IMPORTANT INFORMATION!
The creator and maintainer of this web site Tony Sanderson died in June 2006. This web site is being maintained in his memory by others.
As a result information on this web site IS NOT CURRENT OR ACCURATE and should not be relied upon at all.

A console-window driven audio peak-limiter

Background


LEVEL is a non-realtime command-line-driven audio levelling (AGC) utility. It currently accepts 'WAV' format audio files only.

It's main purpose in life is to automatically adjust the volume of WAV files before burning them onto CDs or encoding them to MP3/RealAudio for this web site.

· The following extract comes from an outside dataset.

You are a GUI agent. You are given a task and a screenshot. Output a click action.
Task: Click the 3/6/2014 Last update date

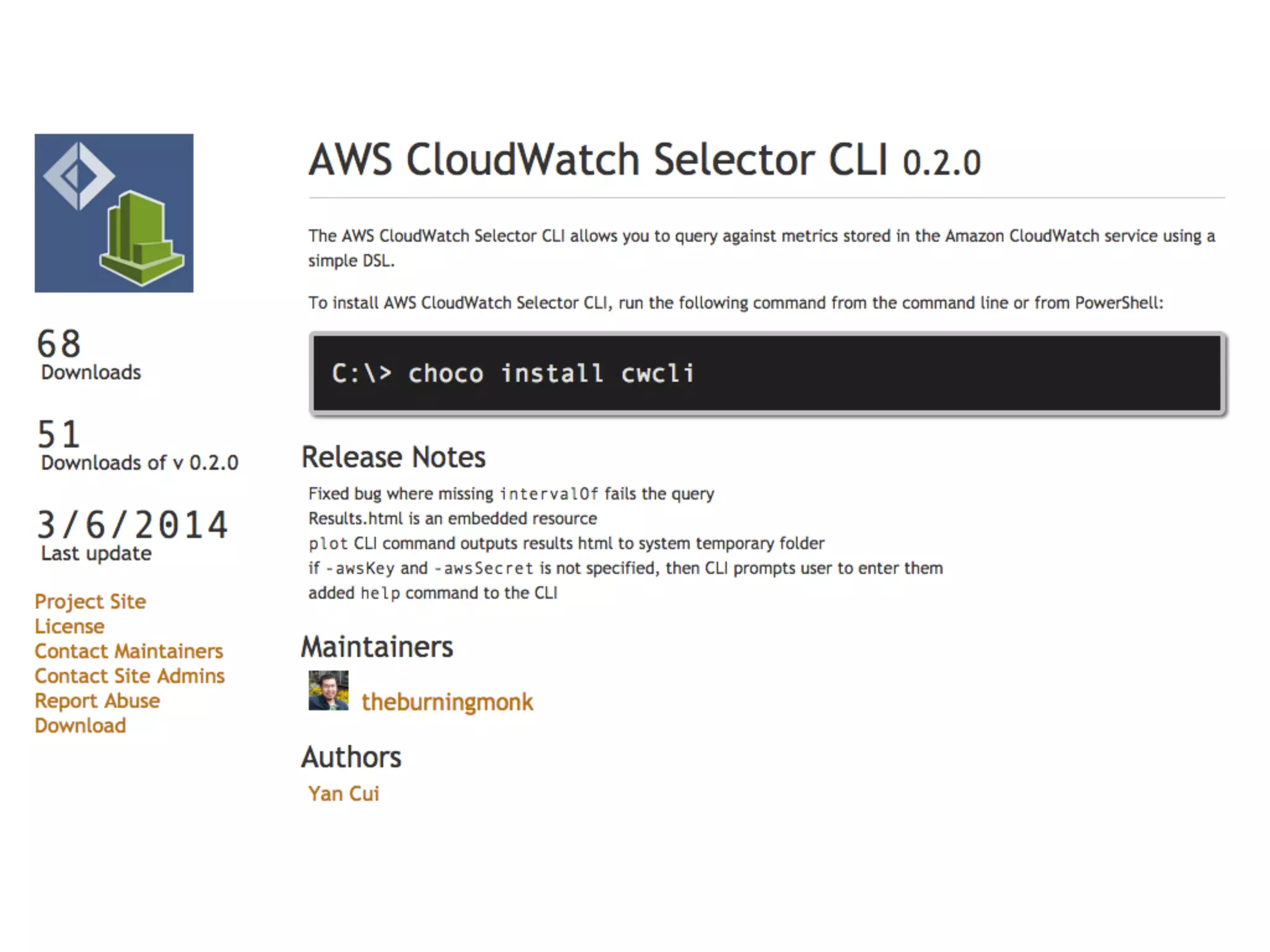click(x=132, y=535)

It can do this in one of two ways - either by continuously (dynamically) adjusting the peak volume level throughout the entire file (known as peak-limiting) or by determining the optimum fixed volume level and then applying that (normalising).

In dynamic mode, it's the equivalent of what's known in the broadcast and recording industry as a mono-band peak-limiting amplifier. Peak limiters are used in a program chain to provide a "brick wall" upper limit to peak program levels without the risk of introducing audible distortion due to waveform clipping. They're employed in AM and FM broadcast transmitters, for the mastering of audio discs and tapes, motion-picture film sound-tracks, and anywhere that the instantaneous peak signal level (usually of both polarities) needs to be maintained at or below some fixed maximum value.

Peak limiting amplifiers were originally implemented in the late 1940's using variable-mu pentode electronic vacuum tube (valve) amplifiers, with compression slopes which were generally limited to around 10:1. That is to say - above the limiting threshold, an increase of 10db in the input signal would result in an increase of 1db in the output signal. This compression slope limit of around 10:1 was a function of the technology used (and in particular, the relatively low feedback loop gain imposed by the use of multiple interstage coupling transformers).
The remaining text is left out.